[What is being asked]: Reproduce the rows verbatim, from the first line through the line containing "pyautogui.click(x=306, y=178)", with that final line included.

--- Start Dataset entries ---

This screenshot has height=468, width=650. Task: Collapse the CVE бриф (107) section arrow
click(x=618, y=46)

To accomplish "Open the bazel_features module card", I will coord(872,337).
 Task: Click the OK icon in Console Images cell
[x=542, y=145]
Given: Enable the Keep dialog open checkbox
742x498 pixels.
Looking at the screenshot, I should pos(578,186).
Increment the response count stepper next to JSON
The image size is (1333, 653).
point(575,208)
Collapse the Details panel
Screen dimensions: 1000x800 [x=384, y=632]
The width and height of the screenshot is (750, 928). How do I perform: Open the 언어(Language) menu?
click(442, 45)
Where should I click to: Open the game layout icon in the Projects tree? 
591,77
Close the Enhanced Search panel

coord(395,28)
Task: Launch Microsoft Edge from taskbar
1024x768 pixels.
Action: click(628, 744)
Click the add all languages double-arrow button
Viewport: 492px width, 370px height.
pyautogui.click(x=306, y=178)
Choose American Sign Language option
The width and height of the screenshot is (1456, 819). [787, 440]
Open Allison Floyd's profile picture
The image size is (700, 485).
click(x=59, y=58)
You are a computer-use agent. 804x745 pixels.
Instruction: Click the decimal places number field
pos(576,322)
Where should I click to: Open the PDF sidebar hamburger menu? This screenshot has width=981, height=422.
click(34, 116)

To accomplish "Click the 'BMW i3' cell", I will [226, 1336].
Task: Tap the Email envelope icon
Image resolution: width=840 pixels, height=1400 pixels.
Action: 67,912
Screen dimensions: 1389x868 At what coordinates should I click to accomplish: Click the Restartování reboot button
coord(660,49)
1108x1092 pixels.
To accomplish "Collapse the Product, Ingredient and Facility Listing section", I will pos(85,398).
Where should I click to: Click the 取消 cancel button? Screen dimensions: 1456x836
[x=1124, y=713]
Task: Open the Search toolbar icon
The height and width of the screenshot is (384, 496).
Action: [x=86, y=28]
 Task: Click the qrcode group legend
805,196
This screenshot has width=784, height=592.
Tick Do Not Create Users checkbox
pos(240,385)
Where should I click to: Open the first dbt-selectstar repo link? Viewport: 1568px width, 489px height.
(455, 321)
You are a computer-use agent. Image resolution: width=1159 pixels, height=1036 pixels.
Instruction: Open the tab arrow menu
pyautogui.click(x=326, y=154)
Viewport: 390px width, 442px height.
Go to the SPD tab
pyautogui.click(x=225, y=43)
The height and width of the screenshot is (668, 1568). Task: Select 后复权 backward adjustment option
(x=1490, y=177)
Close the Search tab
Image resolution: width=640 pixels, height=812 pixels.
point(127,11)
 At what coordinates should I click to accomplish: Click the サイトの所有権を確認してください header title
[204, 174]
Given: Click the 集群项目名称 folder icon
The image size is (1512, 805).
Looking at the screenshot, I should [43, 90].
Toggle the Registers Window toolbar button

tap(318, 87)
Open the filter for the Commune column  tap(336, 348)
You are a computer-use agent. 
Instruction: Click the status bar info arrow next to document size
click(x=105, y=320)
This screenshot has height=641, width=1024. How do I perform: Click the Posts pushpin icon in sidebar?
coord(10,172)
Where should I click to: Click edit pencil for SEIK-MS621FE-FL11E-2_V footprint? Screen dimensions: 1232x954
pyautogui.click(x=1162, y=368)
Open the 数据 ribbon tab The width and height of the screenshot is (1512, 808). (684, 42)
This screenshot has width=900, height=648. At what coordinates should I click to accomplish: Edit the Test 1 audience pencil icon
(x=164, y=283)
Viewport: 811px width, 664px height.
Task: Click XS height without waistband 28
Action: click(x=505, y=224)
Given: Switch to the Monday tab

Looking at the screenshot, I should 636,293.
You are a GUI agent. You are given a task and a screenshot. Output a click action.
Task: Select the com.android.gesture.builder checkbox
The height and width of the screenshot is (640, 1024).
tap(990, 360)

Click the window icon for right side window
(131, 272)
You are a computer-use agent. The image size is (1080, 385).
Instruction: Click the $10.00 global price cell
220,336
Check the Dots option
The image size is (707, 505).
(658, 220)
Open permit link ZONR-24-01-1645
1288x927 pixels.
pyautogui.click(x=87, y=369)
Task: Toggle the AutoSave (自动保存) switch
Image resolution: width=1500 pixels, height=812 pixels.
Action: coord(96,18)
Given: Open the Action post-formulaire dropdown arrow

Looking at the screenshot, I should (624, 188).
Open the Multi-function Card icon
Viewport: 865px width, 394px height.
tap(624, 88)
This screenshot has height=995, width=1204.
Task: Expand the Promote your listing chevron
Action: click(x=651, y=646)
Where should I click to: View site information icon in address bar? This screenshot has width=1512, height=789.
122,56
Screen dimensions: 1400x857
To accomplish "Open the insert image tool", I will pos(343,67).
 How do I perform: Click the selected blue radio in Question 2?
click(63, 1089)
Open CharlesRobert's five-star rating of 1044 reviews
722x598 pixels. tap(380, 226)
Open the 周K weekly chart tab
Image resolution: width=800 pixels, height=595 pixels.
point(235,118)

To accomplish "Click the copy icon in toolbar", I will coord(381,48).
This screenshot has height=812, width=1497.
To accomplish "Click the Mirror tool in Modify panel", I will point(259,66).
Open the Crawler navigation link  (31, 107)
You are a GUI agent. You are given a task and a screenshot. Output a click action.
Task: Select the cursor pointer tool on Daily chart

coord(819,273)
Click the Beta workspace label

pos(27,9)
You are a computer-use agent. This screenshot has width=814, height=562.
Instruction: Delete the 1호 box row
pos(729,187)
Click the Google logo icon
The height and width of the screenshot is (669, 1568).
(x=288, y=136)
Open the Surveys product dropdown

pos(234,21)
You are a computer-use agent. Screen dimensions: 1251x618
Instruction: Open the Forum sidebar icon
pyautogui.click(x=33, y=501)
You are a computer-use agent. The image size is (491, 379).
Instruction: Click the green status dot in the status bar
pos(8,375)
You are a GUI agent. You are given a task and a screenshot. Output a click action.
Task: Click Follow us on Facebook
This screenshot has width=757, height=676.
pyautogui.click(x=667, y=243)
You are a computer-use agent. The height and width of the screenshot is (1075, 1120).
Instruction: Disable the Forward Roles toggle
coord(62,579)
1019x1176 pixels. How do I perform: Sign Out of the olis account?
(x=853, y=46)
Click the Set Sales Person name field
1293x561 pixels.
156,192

--- End Dataset entries ---

[Complete response]:
This screenshot has height=468, width=650. Task: Collapse the CVE бриф (107) section arrow
click(x=618, y=46)

To accomplish "Open the bazel_features module card", I will coord(872,337).
 Task: Click the OK icon in Console Images cell
[x=542, y=145]
Given: Enable the Keep dialog open checkbox
742x498 pixels.
Looking at the screenshot, I should pos(578,186).
Increment the response count stepper next to JSON
The image size is (1333, 653).
point(575,208)
Collapse the Details panel
Screen dimensions: 1000x800 [x=384, y=632]
The width and height of the screenshot is (750, 928). How do I perform: Open the 언어(Language) menu?
click(442, 45)
Where should I click to: Open the game layout icon in the Projects tree? 
591,77
Close the Enhanced Search panel

coord(395,28)
Task: Launch Microsoft Edge from taskbar
1024x768 pixels.
Action: click(628, 744)
Click the add all languages double-arrow button
Viewport: 492px width, 370px height.
pyautogui.click(x=306, y=178)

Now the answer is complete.